> Data excerpts
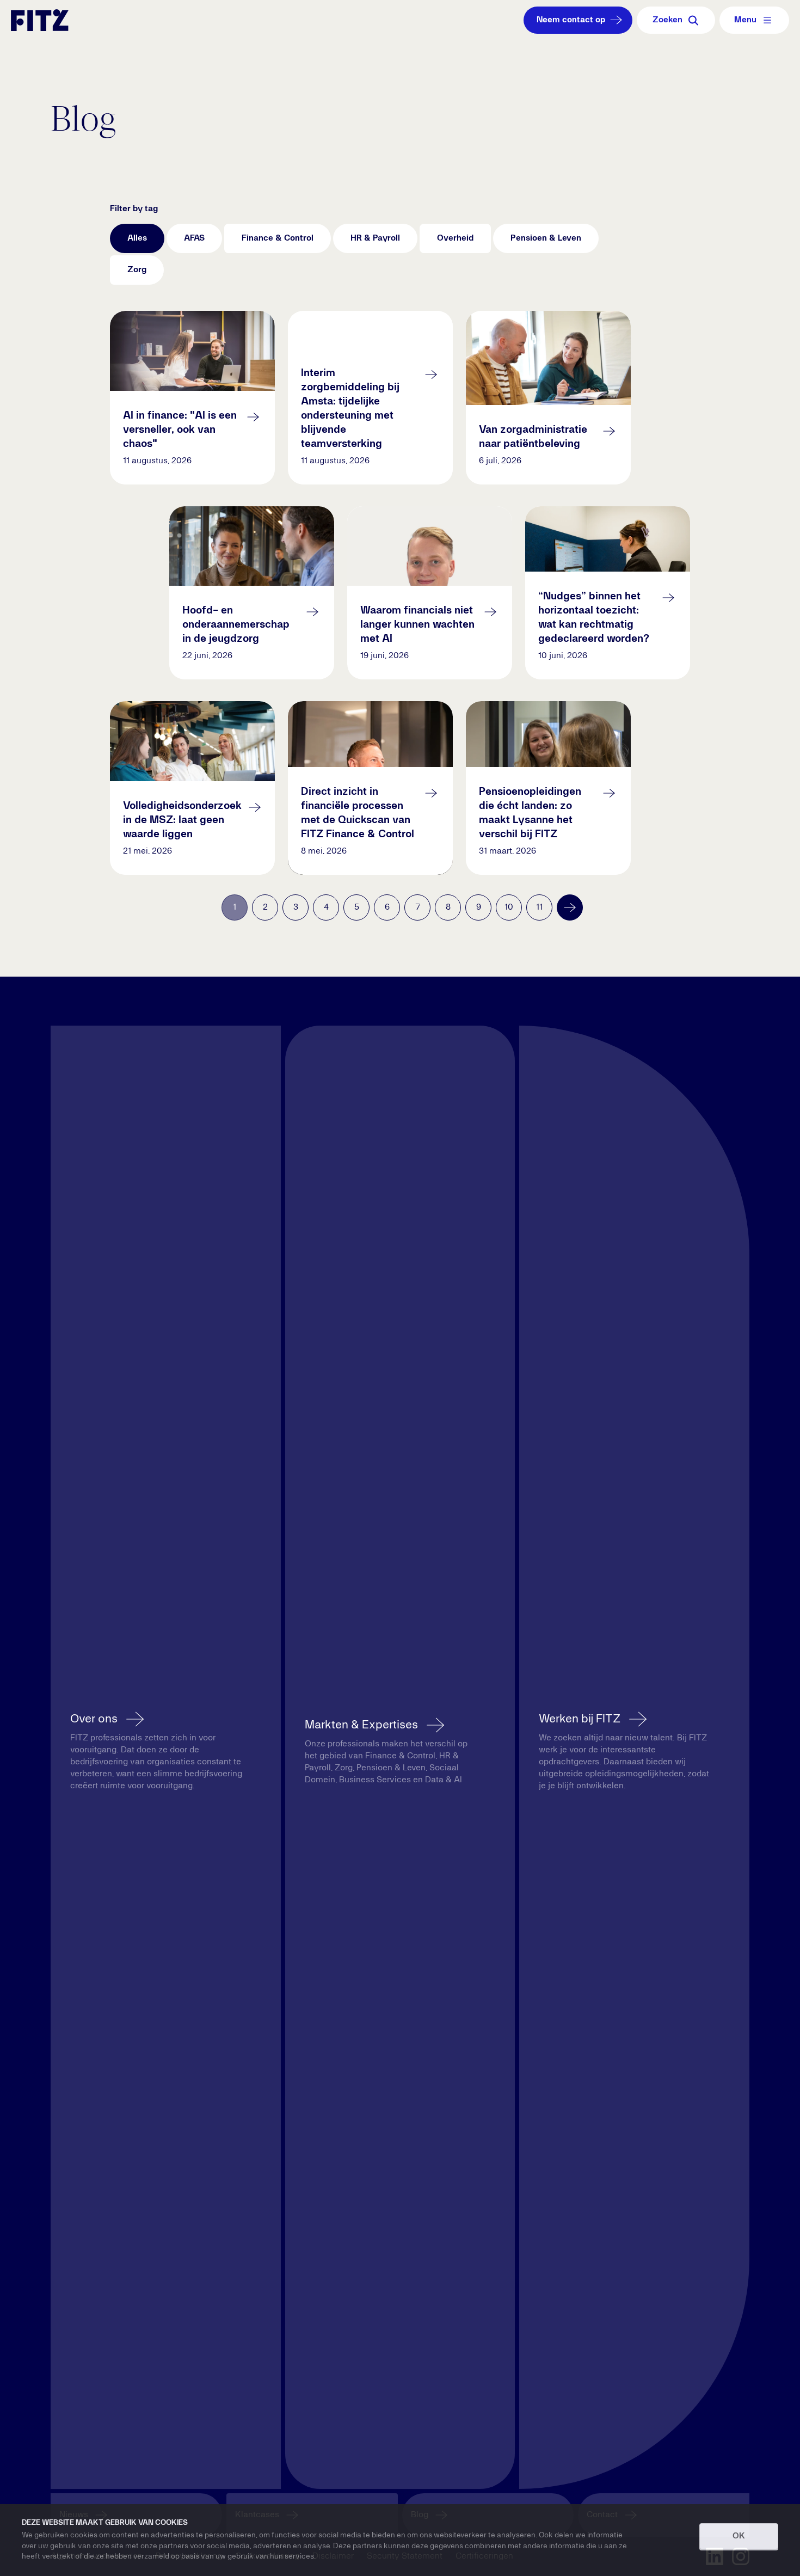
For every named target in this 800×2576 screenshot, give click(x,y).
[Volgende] (570, 907)
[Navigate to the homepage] (40, 20)
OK (739, 2536)
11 (539, 907)
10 (508, 907)
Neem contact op (571, 20)
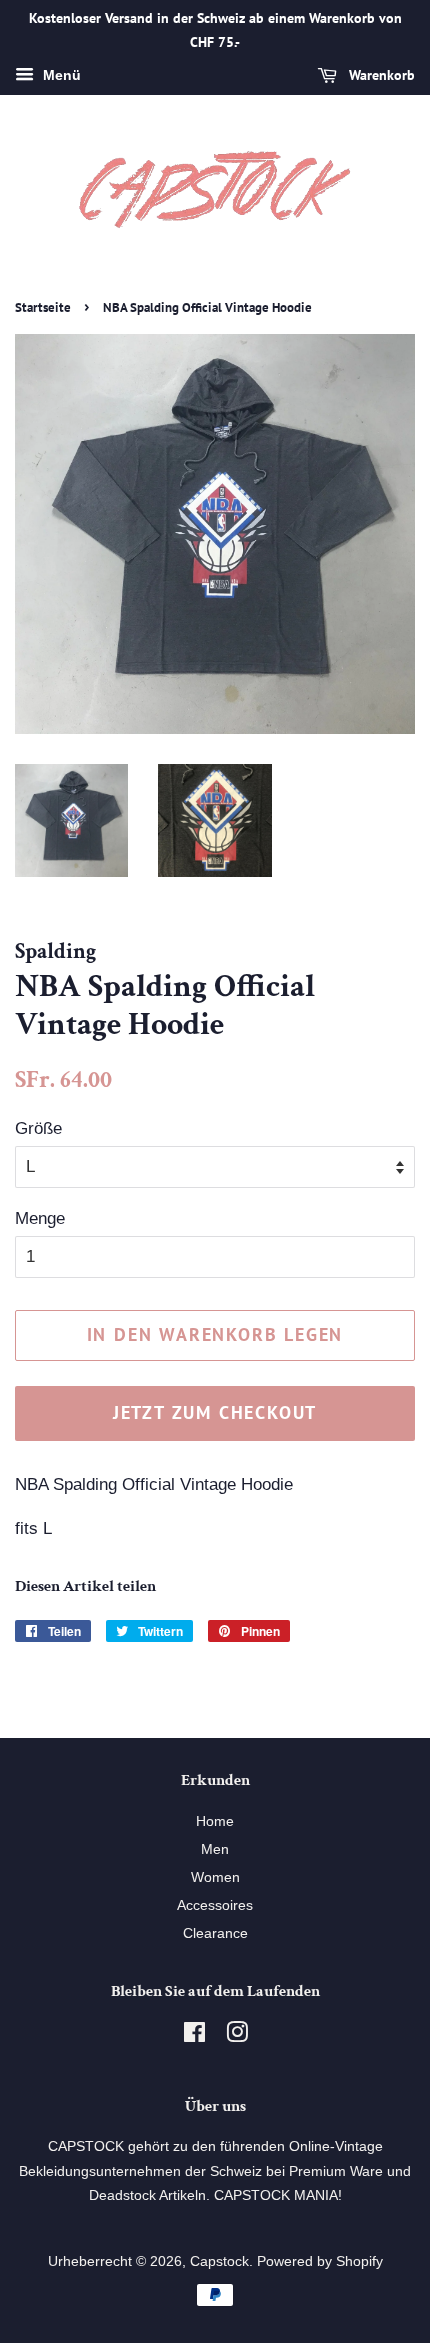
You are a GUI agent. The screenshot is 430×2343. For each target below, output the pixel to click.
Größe (38, 1128)
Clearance (215, 1933)
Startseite (43, 307)
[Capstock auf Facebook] (194, 2036)
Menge (40, 1218)
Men (215, 1849)
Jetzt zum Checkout (215, 1412)
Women (215, 1877)
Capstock (219, 2261)
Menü (60, 75)
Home (215, 1821)
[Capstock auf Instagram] (237, 2036)
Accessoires (215, 1905)
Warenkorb (380, 75)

> TASK ITEM
Give the data again exactly as it appears, but without any images.

> ANSWER SPACE
For every named target in this 800×2576 screenshot, give click(x,y).
[Volgende] (570, 907)
[Navigate to the homepage] (40, 20)
OK (739, 2536)
11 (539, 907)
10 (508, 907)
Neem contact op (571, 20)
You are a GUI agent. The screenshot is 430×2343. For each target below, output the pixel to click.
Größe (38, 1128)
Clearance (215, 1933)
Startseite (43, 307)
[Capstock auf Facebook] (194, 2036)
Menge (40, 1218)
Men (215, 1849)
Jetzt zum Checkout (215, 1412)
Women (215, 1877)
Capstock (219, 2261)
Menü (60, 75)
Home (215, 1821)
[Capstock auf Instagram] (237, 2036)
Accessoires (215, 1905)
Warenkorb (380, 75)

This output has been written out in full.